FLARE OpenWhisk setup on Jetstream - FLARE-forecast/flare-forecast.github.io GitHub Wiki

Overview

This document describes how to deploy an OpenWhisk setup on Jetstream from scratch. This setup is the simplest possible OpenWhisk "local" deployment - with one node (m1.medium, or larger) hosting the entire cluster, and using Jetstream S3 storage for data. The instructions follow the documentation for deployment of OpenWhisk using ansible in Ubuntu 18.04. Future documentation will consider a multi-node deployment.

The cluster is setup as follows:

  • m1.medium instance
  • 100GB volume
  • a floating public IP address
  • a security group that allows incoming ssh (port 22 for management), icmp (for ping), http and https (ports 80 and 443, for the OpenWhisk event API).

Terminology:

  • host name: flare-frontend
  • Public IP address: PubIP
  • Private IP address: PrivateIP_frontend

Private network/subnet on Jetstream:

  • Network: flarenet
  • Associated subnet: flaresubnet
  • Subnet: 10.1.1.0/24
  • Gateway: 10.1.1.1

Before getting started: obtain Jetstream API Access

Contact XSEDE to request access to Jetstream API, following the guidelines

Review documentation on API access

Deploy flare-frontend instance (using Horizon GUI)

To avoid repeating documentation, refer to this page and follow the steps there to create a network, security group, and instance using the Horizon GUI. Before you start the steps in the document below to deploy an instance for your cluster front-end, make note of the following:.

  • When launching an instance, select Ubuntu 18.04 from the list of JS-API-Featured
  • Select the m1.medium flavor, and give it a 100GB volume
  • Leave the default settings (create new volume: YES; delete volume on instance delete: NO)
  • Name this instance “flare-frontend”
  • As part of the process, you need to create a network. Call it “flarenet”. You may use the default 10.1.1.0/24 subnet (call it “flaresubnet”) with 10.1.1.1 as gateway address.
  • You will also need to request a floating public IP address, so the cluster has a stable public address for the OpenWhisk NGINX server.
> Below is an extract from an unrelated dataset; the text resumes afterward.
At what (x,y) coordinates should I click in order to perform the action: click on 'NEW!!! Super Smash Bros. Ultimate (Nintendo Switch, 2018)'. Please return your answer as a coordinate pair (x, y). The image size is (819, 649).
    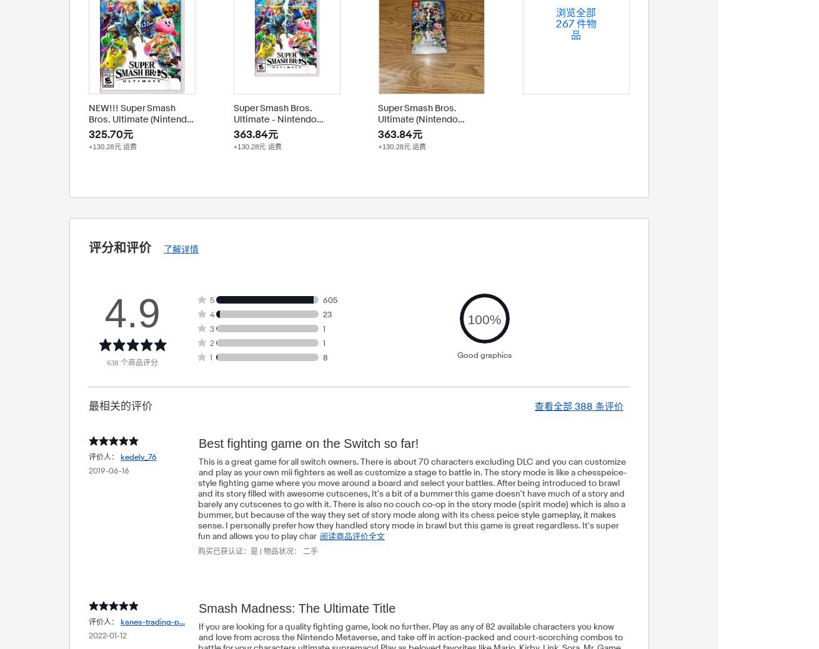
    Looking at the image, I should click on (139, 119).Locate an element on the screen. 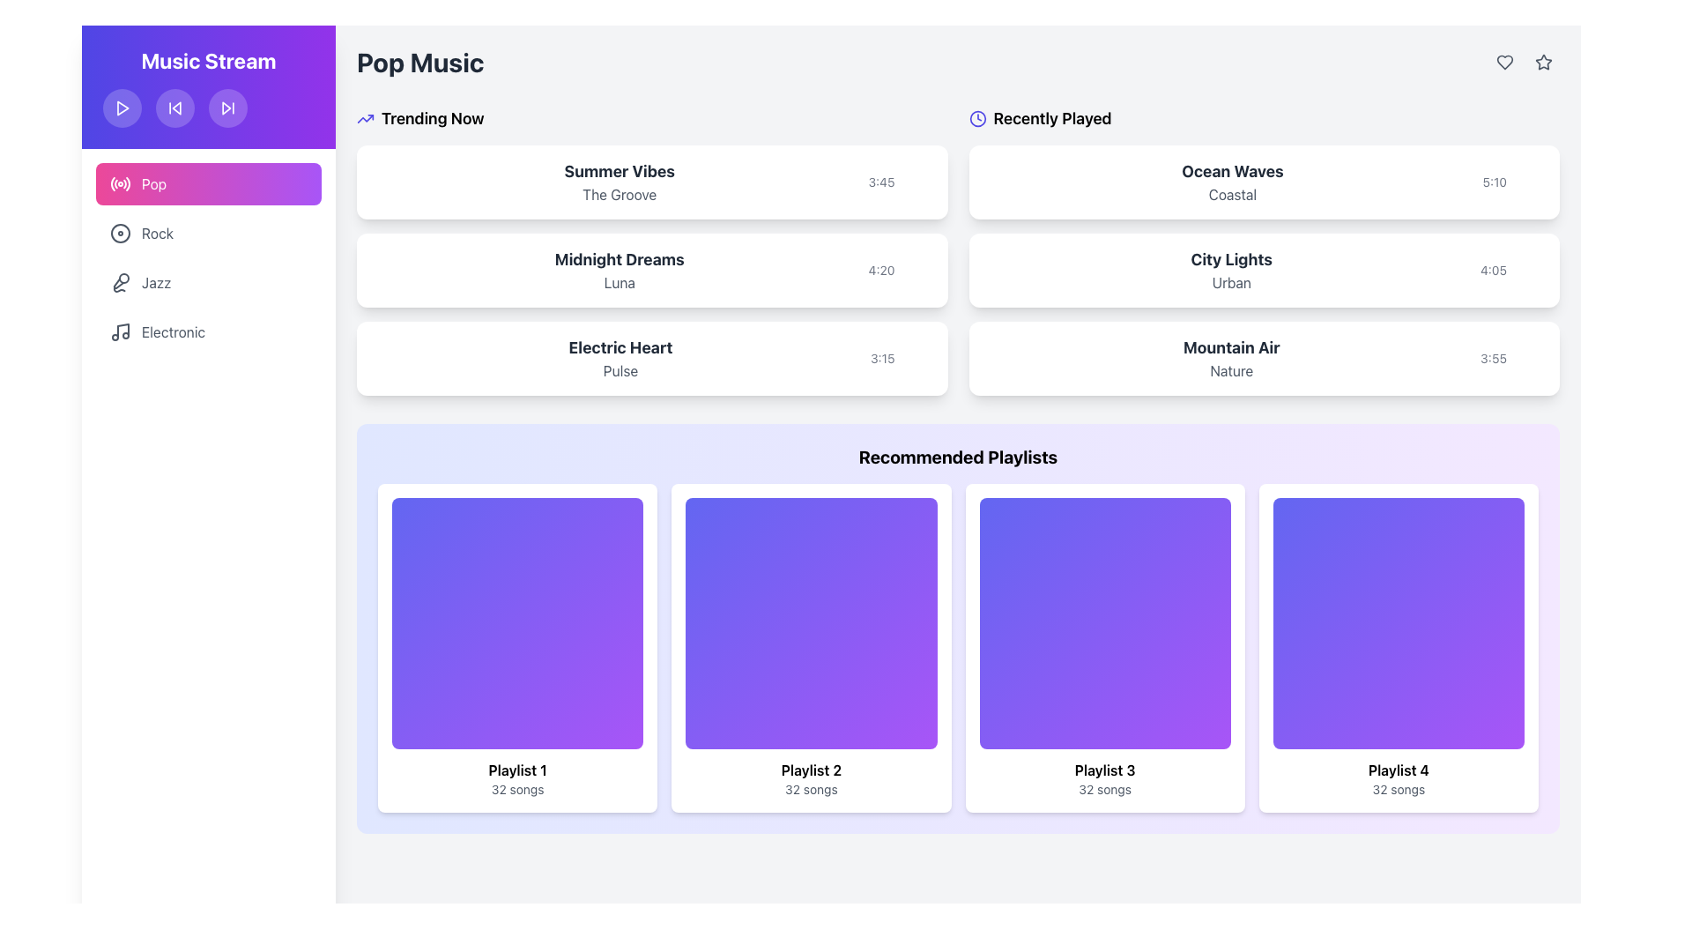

We’ll refer to this floating IP address as Pub_IP in the rest of the documentation; it will look something like 129.114.x.y (depending on what Jetstream public network you’re assigned)
  • When creating security rules, ensure that you also add https, in addition to ssh and icmp as per the instructions
  • After the flare-frontend instance is running, use the “Actions” drop-down to assign the floating IP address PubIP

If all goes well, at the end of the process you should be able to ssh into your deployed instance with the key you provided:

ssh -i your_private_key ubuntu@Pub_IP

You should be able to see the status of the instance in the Horizon GUI under Project->Compute->Instances

Check and take note of the two IP addresses you see - you will need them later:

  • PrivateIP_Frontend (a private address, looks like 10.1.1.xx)
  • PubIP (a public address, looks like e.g. 129.114.xx.yy)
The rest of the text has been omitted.